• TRY IT: Your copy of the entries below should hold exactly the lines from the one containing "Where should I" to the one containing "Task: Click Add Task under Done column", inclusive, and no pictures.
"""
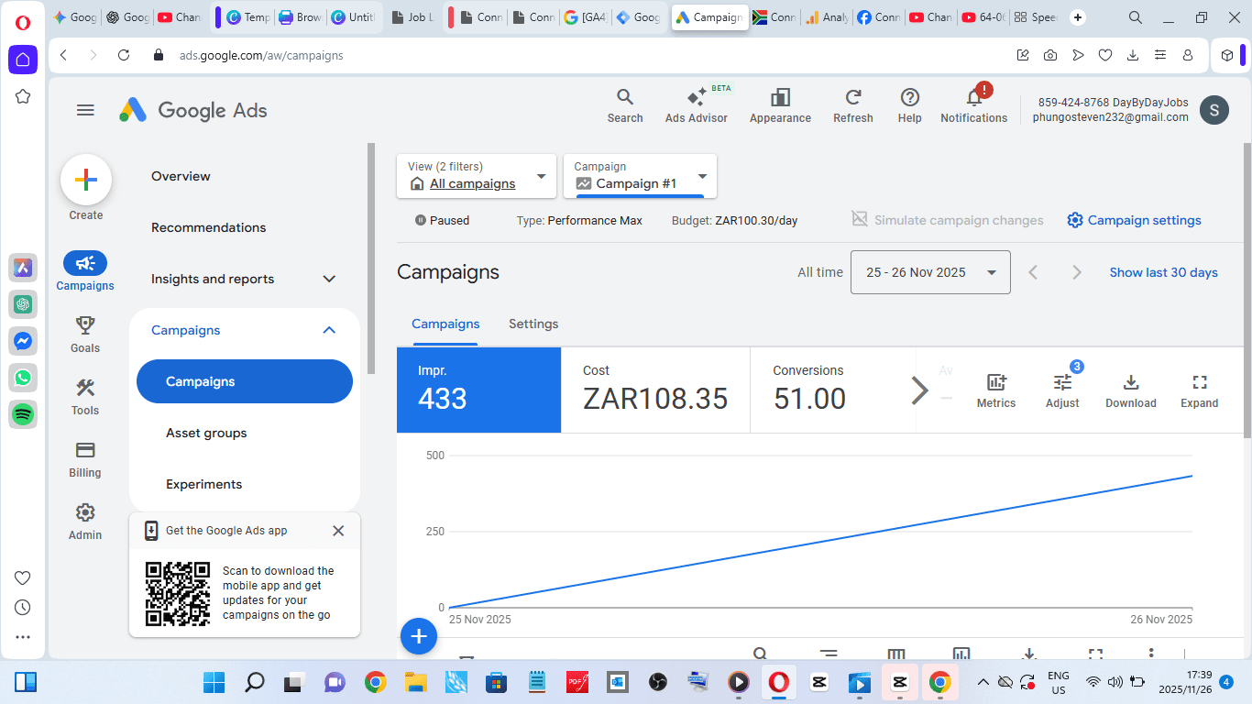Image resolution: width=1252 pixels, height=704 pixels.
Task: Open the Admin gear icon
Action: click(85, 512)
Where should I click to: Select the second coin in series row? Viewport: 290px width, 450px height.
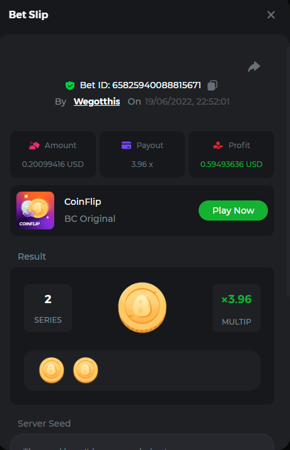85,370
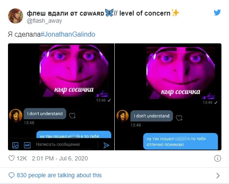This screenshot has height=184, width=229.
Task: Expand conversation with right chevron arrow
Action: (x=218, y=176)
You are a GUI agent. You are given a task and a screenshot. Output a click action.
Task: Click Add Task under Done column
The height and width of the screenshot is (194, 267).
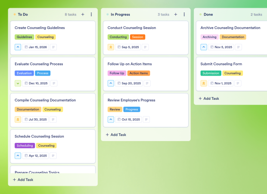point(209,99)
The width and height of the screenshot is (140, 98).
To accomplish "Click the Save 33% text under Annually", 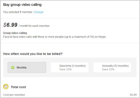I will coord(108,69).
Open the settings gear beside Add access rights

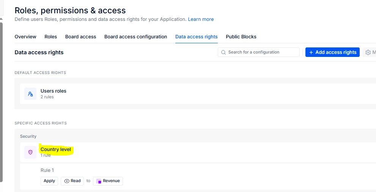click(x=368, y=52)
"""
• EXERCISE OUTPUT:
Where should I click to: Select the second coin in series row? Viewport: 290px width, 450px height.
85,370
This screenshot has height=184, width=229.
Task: Expand conversation with right chevron arrow
Action: (x=218, y=176)
You are a GUI agent. You are given a task and a screenshot. Output a click action.
Task: Click Add Task under Done column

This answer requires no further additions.